Friday, June 6, 2014

What's important in my education?

As the end of sophomore year approaches, I have taken useful technical classes included in my M.E. curriculum such as machining, welding, casting, and CADing.  I've also been coding for one year and can use MATLAB to do useful things for me.  Additionally, I've taken some conceptually demanding and important 300 level classes like fluid mechanics and 3D dynamics.

What I want to do this summer is apply what I have learned in these two years on a small, hands-on, one month project as a sort of experiment for testing what knowledge I have retained and if I know how to use my two years of college education in creating and solving a localized problem.

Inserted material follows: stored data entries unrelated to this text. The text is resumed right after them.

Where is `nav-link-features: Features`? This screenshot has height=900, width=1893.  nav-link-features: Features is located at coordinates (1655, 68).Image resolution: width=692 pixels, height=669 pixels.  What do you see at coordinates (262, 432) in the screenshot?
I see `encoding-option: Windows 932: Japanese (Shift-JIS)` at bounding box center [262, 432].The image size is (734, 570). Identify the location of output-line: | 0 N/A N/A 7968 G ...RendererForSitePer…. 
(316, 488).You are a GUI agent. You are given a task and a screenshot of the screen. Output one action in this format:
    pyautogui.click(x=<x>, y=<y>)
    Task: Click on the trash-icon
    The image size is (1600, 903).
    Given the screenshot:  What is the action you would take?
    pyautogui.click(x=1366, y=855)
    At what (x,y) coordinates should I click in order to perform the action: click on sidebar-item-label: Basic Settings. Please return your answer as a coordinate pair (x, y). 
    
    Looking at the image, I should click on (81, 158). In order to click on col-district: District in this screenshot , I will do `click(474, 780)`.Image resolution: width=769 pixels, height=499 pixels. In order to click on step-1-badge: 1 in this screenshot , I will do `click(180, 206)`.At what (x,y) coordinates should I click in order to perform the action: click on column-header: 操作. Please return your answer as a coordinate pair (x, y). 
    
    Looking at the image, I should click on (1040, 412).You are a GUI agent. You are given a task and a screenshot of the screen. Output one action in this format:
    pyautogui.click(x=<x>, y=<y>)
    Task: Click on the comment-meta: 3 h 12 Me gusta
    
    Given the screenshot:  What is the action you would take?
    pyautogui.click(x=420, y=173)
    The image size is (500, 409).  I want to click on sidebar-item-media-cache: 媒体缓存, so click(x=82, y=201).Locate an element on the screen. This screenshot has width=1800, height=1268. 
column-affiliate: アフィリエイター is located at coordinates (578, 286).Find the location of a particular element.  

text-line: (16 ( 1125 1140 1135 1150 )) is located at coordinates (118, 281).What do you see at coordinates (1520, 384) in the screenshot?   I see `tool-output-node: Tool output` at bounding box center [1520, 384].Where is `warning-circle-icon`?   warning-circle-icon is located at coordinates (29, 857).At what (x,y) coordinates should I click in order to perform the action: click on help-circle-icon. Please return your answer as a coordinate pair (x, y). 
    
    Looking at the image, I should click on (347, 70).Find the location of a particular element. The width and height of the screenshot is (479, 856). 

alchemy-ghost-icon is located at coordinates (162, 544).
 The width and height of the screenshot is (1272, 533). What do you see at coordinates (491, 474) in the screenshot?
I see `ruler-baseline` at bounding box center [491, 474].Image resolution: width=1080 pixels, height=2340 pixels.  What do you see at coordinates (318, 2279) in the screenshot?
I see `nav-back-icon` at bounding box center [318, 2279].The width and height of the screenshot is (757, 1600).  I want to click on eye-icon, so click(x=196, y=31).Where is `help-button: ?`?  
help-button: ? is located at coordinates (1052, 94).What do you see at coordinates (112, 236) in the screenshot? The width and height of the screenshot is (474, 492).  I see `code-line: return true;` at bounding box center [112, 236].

Upon completing this project, I will have gained some knowledge on the limits of myself and where my time investment of two years in college has taken me.  I can use this project as an intermediate data point between senior year of high school and senior year of university to track my progress, and perhaps use it as some motivation for coming up with my own senior project.

However, what is so significant about this?  By the end of senior year, will I have completed four years of strenuous education so that I could work on a senior project, get hired as an entry level engineer, and slowly climb my way up the corporate ladder?  Will I settle down in my hometown and wait out a mundane life until I accrue enough capital to achieve the American dream and retire?

No, this is not why I pursued higher education.

As cliche as this may sound, I pursued higher education and put my parents in a financially disadvantageous situation so that I can change the world in a meaningful and memorable way.  The skills I am taught in university will make me a better engineer.  How I choose to apply these skills onto the world that I perceive will determine the intensity of the impact I leave on society.

What I have to start doing is not only to continue keeping up with current events and where technology is heading, but actually take a shot at influencing the system so that I can try to shift society in the direction I want it to head in.

I need to not only think about the current big picture, but start thinking about how I will help paint the next big picture.

Building my resume, maintaining and improving my GPA, and racking up internships for the sake of approval from my future employees is just the small picture dwarfed by the importance of building my vision and gathering momentum for throwing myself into the world that has existed long before I was born and will exist long after I die.